▶ EXERCISE INSTRUCTIONS: This exercise calls for copying every line below that holds the word "الأسود".

..........

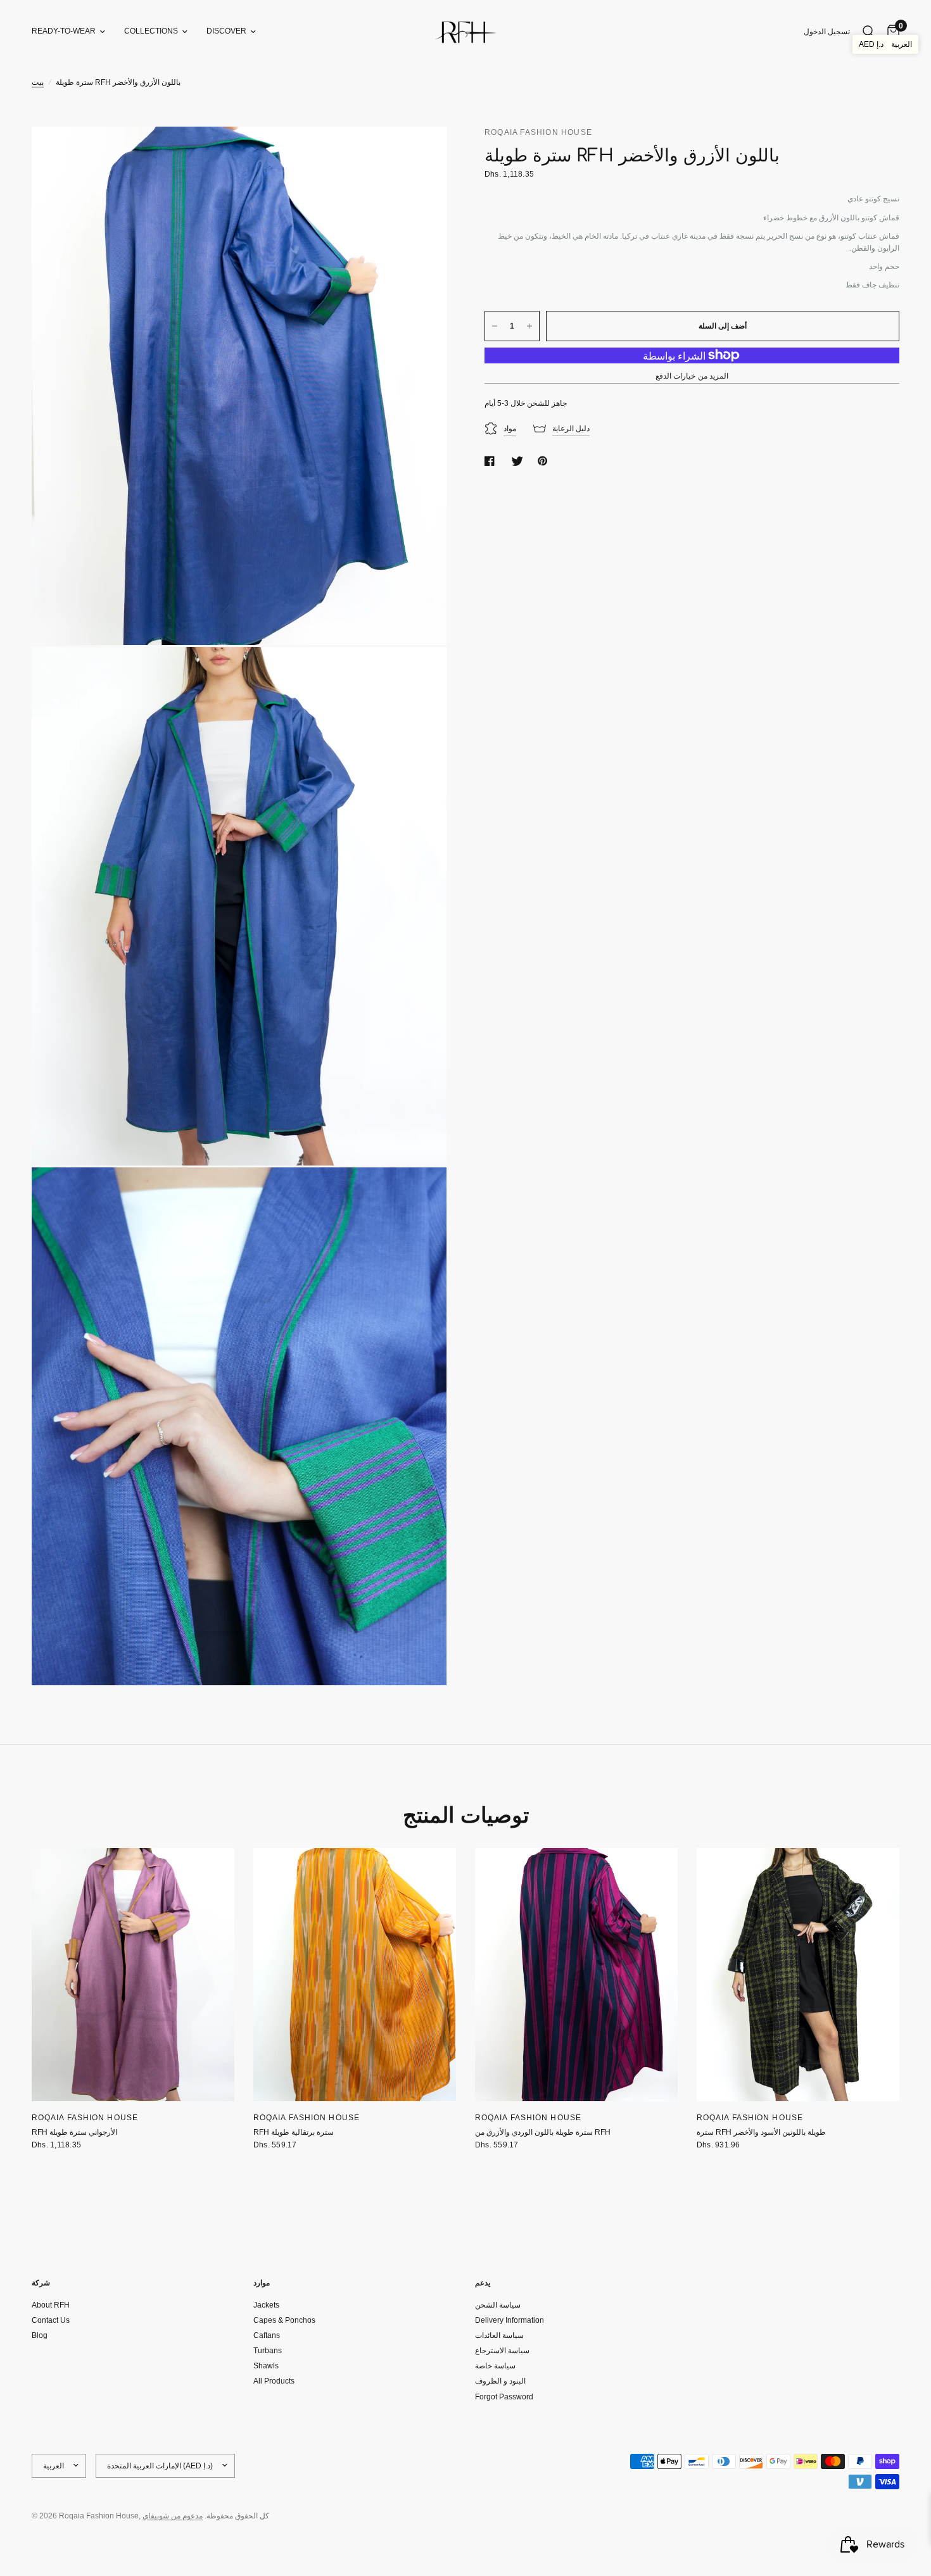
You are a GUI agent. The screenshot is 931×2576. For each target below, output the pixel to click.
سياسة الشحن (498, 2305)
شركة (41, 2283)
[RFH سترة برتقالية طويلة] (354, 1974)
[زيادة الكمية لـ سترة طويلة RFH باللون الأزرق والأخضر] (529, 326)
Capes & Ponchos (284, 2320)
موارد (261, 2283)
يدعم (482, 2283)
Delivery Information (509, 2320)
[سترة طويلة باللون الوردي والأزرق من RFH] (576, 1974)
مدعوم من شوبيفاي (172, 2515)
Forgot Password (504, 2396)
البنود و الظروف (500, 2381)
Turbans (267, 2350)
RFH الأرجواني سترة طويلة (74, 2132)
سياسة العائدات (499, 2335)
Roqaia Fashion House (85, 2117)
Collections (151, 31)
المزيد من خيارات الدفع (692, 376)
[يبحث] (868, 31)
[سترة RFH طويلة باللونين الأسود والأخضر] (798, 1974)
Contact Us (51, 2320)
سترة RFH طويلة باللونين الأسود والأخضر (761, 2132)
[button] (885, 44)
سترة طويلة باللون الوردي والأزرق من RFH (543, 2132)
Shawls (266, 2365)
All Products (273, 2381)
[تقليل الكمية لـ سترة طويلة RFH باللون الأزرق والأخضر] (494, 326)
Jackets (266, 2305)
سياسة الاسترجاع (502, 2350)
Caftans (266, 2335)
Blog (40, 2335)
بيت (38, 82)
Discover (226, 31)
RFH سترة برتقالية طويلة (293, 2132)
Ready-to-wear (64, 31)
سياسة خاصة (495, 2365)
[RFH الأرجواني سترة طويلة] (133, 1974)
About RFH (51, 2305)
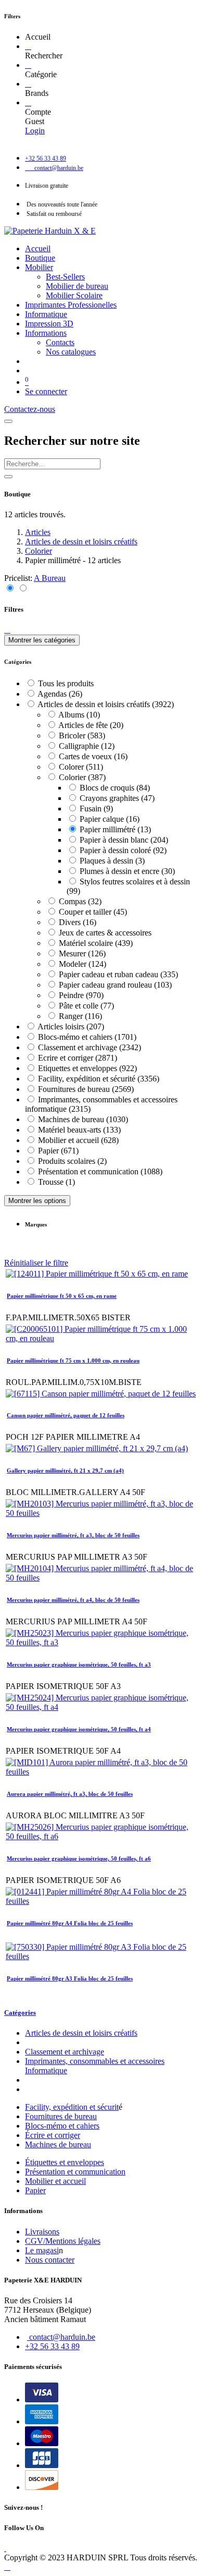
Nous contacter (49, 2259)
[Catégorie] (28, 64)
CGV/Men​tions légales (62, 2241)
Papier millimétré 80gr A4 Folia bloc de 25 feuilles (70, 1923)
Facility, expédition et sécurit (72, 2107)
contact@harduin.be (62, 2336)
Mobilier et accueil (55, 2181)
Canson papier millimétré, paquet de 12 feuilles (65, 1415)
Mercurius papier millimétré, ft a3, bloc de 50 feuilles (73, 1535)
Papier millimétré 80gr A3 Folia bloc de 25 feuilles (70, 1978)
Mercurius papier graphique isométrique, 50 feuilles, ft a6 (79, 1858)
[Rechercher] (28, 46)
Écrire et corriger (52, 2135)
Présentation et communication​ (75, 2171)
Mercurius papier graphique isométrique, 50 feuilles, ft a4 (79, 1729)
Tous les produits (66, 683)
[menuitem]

..........

▶ WRITTEN RESPONSE:
[سترة RFH طويلة باللونين الأسود والأخضر] (798, 1974)
سترة RFH طويلة باللونين الأسود والأخضر (761, 2132)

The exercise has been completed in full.